Las aventuras del soldado desconocido cubano. Me río a mares cada vez que lo leo. Y un cuento que me gusta mucho: El sermón de la montaña. Pero también sus artículos periodísticos. Eran tan críticos y profundos...

—Pudiera definirnos brevemente a sus hermanas Güiki, Lía y Zoe.

—Güiki era fabulosa. Con tantos deseos de vivir. Cuando era joven tuvo un accidente. Pero a pesar de la adversidad siempre mantuvo el espíritu emprendedor.

«Se dedicó a dar clases de pintura. Disfrutaba tanto cada cosa: lo mismo un plato de comida que un viaje. Con ochenta y pico de años era la de Vigilancia del CDR.

«Lía tenía un don muy grande para dirigir. Hacía amistades con una facilidad enorme y era sumamente emprendedora. Colaboró con las primeras transformaciones de la Revolución. Conversaba a menudo con Fidel, Celia, Vilma; fue delegada a eventos. Trabajó durante años con Gustavo Aldereguía, quien la quería mucho. Encabezó un policlínico docente en Playa que fue referencia nacional. Y todavía hay gente de aquel tiempo que la recuerda con afecto.

«Y Zoe fue una mujer que yo no dudo en calificar de extraordinaria; por su nobleza, inteligencia y rectitud. Se dedicó toda su vida al estudio, fue una bibliotecaria destacada. Influyó mucho en mi hermano, era su primera admiradora, compañera de juegos y aventuras. Ella recopiló y guardó sus documentos, libros y todo lo que se escribiera sobre él. A Zoe le debemos ese legado».

—¿Qué ha sido para usted ser una Torriente Brau?

—Lo más grande del mundo. Haber tenido un hermano como Pablo, y hermanas como Güiki, Zoe, Lía: no hay nada comparable con eso. Y no es que crea que mi familia haya sido perfecta, pero éramos muy unidos. Fíjate que nos decían los quíntuples...

—¿Cuáles son los defectos que más detesta?

—La grosería, la falta de respeto, el maltrato.

—¿Algún deseo o aspiración insatisfecha?

—La única es que no se hayan podido trasladar a Cuba los restos de mi hermano, aunque se han hecho muchos esfuerzos. Tal vez algún día se logrará. Y otro deseo que tengo: no irme de este mundo sin ver libres a nuestros Cinco Héroes.

—¿Qué es lo que no hubiera podido ser jamás en la vida?

—Una traidora.
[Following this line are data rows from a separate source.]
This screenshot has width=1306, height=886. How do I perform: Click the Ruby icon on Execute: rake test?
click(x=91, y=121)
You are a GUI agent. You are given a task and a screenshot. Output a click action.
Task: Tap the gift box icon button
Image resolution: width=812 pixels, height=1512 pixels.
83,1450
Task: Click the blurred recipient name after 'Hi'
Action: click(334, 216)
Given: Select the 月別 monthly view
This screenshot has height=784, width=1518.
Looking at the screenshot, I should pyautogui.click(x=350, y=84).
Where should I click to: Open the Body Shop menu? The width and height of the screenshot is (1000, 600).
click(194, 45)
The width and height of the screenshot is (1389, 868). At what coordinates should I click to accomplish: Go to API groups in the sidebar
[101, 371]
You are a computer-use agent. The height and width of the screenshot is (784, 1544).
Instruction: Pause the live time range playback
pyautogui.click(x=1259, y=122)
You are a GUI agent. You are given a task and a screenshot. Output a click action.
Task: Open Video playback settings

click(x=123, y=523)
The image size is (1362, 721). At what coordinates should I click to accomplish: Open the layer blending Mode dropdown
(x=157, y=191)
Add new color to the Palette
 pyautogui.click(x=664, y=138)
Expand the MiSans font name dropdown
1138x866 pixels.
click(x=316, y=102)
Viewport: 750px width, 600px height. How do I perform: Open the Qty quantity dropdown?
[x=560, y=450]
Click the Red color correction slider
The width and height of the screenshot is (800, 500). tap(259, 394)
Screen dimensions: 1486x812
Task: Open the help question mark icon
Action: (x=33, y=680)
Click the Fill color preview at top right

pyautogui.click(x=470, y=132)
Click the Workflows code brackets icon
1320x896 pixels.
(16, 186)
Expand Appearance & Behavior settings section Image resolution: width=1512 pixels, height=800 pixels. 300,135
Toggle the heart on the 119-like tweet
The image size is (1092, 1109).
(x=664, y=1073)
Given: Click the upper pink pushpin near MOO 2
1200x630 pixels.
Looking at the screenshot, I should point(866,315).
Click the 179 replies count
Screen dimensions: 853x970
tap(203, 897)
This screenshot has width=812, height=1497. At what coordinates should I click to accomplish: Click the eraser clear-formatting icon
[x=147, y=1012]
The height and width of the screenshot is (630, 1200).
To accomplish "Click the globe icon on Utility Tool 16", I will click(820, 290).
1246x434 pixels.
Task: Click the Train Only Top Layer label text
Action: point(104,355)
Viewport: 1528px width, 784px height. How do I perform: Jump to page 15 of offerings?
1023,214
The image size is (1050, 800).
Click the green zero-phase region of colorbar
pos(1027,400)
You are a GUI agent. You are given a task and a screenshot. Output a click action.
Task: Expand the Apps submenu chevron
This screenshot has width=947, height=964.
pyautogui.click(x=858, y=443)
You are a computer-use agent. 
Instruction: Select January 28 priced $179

Más allá de incomprensiones, opiniones encontradas y hasta olvidos, ninguno de nosotros habría traicionado a la patria. No me veo sin ser cubana. En la misma Nueva York tuve un enamorado; y le agradezco a Dios que nunca me casé allá, porque no me hubiese perdonado quedarme en aquel país.

—¿Por qué?

—Porque es una sociedad extremadamente egoísta. Vives diez años, puerta con puerta con alguien y no lo conoces. Yo solo conocí al portero del edificio donde me quedaba. A mi amiga Regla, que trabajó allá durante 30 años, le pasaba lo mismo. A veces bajábamos juntas en el elevador y decíamos good morning a las demás personas que iban, y nadie respondía. Puedes incluso morirte en un apartamento y te sacan por el mal olor, no porque estén preocupados por ti.

—¿Alguna vez ha pensado que es mucho el peso de vivir tanto?

—Uff, cómo no… Yo soy la menos inteligente, la menos lista de mi familia. Y haberme tenido que quedar de última no ha sido fácil... Algunas personas pudieran creer que hemos vivido a costa de mi hermano. Pero nunca hemos utilizado su nombre para obtener ningún beneficio. Él que era un idealista, sería el primero en despreciarnos si lo hubiéramos hecho. Hemos pasado toda la vida cuidando un apellido...

Ruth respira algo fatigada. Se queda pensando y sonríe. «¡Cómo hemos conversado! Zoe me hubiese dicho: “Pero Ruth, ¡mira que tú hablas!”».